Eine strategische Allianz
Ford und das chinesische Unternehmen Geely Auto gaben eine Vereinbarung zur gemeinsamen Herstellung emissionsarmer oder emissionsfreier Fahrzeuge in einem Ford-Werk in Valencia, Spanien, bekannt. Ziel der Allianz ist es, das Angebot von Ford in Europa zu reaktivieren und mit chinesischen Herstellern zu konkurrieren, die den Weltmarkt dominieren.
Wenn es die behördliche Genehmigung erhält, wird Ford zwei Drittel des Joint Ventures besitzen; Geely, ebenfalls Besitzer von Volvo und Polestar, wird den Rest kontrollieren.
Geplante Fahrzeuge
Beide Unternehmen planen fünf Modelle.
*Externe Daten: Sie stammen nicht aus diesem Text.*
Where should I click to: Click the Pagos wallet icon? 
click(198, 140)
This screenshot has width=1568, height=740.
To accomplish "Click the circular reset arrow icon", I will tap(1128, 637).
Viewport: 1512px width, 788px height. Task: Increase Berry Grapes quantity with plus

Ford wird die Produktion des Kuga Plug-in-Hybrids fortsetzen und 2028 einen neuen Bronco auf den Markt bringen. Geely wird im Werk zwei Elektro-Lkw bauen, den ersten ebenfalls im Jahr 2028. Darüber hinaus werden sie einen „Multi-Energy“-Crossover entwickeln, der noch im selben Jahr auf den Markt kommen soll.
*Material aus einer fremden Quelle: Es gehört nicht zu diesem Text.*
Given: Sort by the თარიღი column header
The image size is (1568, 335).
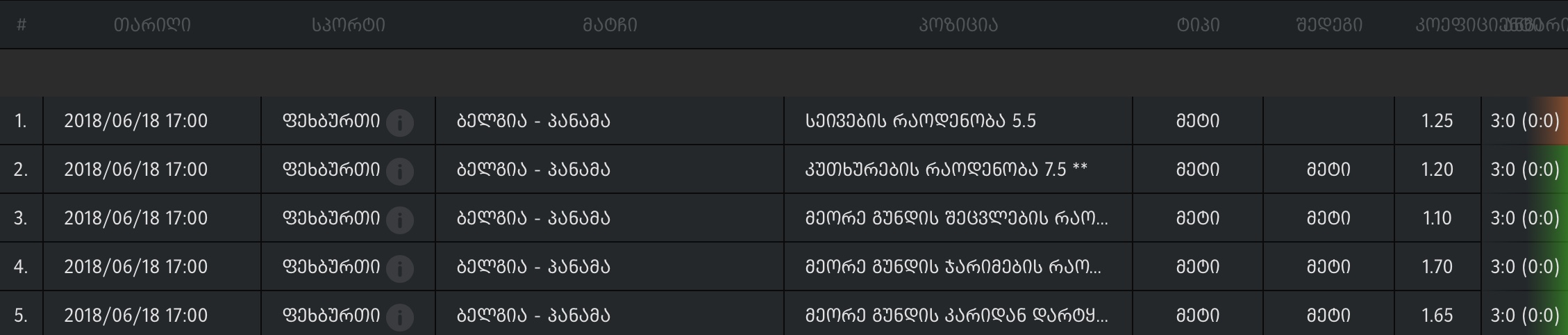Looking at the screenshot, I should coord(152,25).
„Das Joint Venture geht auf die neuen Realitäten des europäischen Marktes ein – intensiver globaler Wettbewerb, unerbittlicher Kostendruck und immer strengere Vorschriften“, heißt es in einer Erklärung der beiden Unternehmen.
Kontext der Entscheidung
Ford hat in Europa an Boden verloren: Während vor einem Jahrzehnt noch mehr als eine Million Fahrzeuge verkauft wurden, waren es im vergangenen Jahr weniger als eine halbe Million. Das Werk in Valencia hat eine Kapazität für 500.000 Autos pro Jahr, doch im Jahr 2025 fiel die Produktion unter 100.000.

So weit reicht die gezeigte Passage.